GIVEN ENTRIES below:

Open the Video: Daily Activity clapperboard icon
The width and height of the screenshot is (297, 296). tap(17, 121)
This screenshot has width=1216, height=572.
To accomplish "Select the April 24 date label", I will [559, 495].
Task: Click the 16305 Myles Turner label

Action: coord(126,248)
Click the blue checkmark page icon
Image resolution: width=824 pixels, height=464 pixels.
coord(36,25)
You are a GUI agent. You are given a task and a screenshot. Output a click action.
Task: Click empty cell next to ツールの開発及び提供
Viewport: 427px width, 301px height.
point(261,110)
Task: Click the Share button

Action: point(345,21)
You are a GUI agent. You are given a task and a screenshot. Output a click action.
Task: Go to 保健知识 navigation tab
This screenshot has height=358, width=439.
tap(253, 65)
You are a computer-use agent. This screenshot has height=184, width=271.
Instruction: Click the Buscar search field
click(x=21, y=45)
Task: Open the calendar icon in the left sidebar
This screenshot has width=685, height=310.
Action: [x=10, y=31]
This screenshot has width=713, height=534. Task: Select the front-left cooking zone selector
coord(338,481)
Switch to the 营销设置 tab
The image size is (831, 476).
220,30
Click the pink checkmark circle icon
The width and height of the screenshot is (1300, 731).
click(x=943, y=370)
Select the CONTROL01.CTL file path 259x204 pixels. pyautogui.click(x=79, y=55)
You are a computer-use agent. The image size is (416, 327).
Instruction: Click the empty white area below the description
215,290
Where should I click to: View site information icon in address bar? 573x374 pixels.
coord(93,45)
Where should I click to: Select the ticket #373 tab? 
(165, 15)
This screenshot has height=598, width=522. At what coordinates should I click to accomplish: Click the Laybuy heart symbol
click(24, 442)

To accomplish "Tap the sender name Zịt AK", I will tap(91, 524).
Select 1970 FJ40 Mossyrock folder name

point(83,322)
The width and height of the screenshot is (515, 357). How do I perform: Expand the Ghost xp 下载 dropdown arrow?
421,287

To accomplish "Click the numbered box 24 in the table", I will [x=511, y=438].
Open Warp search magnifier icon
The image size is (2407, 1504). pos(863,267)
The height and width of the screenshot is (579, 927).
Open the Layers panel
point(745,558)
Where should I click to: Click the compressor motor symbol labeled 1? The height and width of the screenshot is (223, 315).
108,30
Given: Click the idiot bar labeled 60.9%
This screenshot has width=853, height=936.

End of GIVEN ENTRIES.

• _TASK OBJECTIVE_:
Each record must be returned in full and exactly.

• _THE COMPLETED TASK_:
Open the Video: Daily Activity clapperboard icon
The width and height of the screenshot is (297, 296). tap(17, 121)
This screenshot has width=1216, height=572.
To accomplish "Select the April 24 date label", I will [559, 495].
Task: Click the 16305 Myles Turner label

Action: coord(126,248)
Click the blue checkmark page icon
Image resolution: width=824 pixels, height=464 pixels.
coord(36,25)
You are a GUI agent. You are given a task and a screenshot. Output a click action.
Task: Click empty cell next to ツールの開発及び提供
Viewport: 427px width, 301px height.
point(261,110)
Task: Click the Share button

Action: point(345,21)
You are a GUI agent. You are given a task and a screenshot. Output a click action.
Task: Go to 保健知识 navigation tab
This screenshot has height=358, width=439.
tap(253, 65)
You are a computer-use agent. This screenshot has height=184, width=271.
Instruction: Click the Buscar search field
click(x=21, y=45)
Task: Open the calendar icon in the left sidebar
This screenshot has width=685, height=310.
Action: [x=10, y=31]
This screenshot has width=713, height=534. Task: Select the front-left cooking zone selector
coord(338,481)
Switch to the 营销设置 tab
The image size is (831, 476).
220,30
Click the pink checkmark circle icon
The width and height of the screenshot is (1300, 731).
click(x=943, y=370)
Select the CONTROL01.CTL file path 259x204 pixels. pyautogui.click(x=79, y=55)
You are a computer-use agent. The image size is (416, 327).
Instruction: Click the empty white area below the description
215,290
Where should I click to: View site information icon in address bar? 573x374 pixels.
coord(93,45)
Where should I click to: Select the ticket #373 tab? 
(165, 15)
This screenshot has height=598, width=522. At what coordinates should I click to accomplish: Click the Laybuy heart symbol
click(24, 442)

To accomplish "Tap the sender name Zịt AK", I will tap(91, 524).
Select 1970 FJ40 Mossyrock folder name

point(83,322)
The width and height of the screenshot is (515, 357). How do I perform: Expand the Ghost xp 下载 dropdown arrow?
421,287

To accomplish "Click the numbered box 24 in the table", I will [x=511, y=438].
Open Warp search magnifier icon
The image size is (2407, 1504). pos(863,267)
The height and width of the screenshot is (579, 927).
Open the Layers panel
point(745,558)
Where should I click to: Click the compressor motor symbol labeled 1? The height and width of the screenshot is (223, 315).
108,30
Given: Click the idiot bar labeled 60.9%
This screenshot has width=853, height=936.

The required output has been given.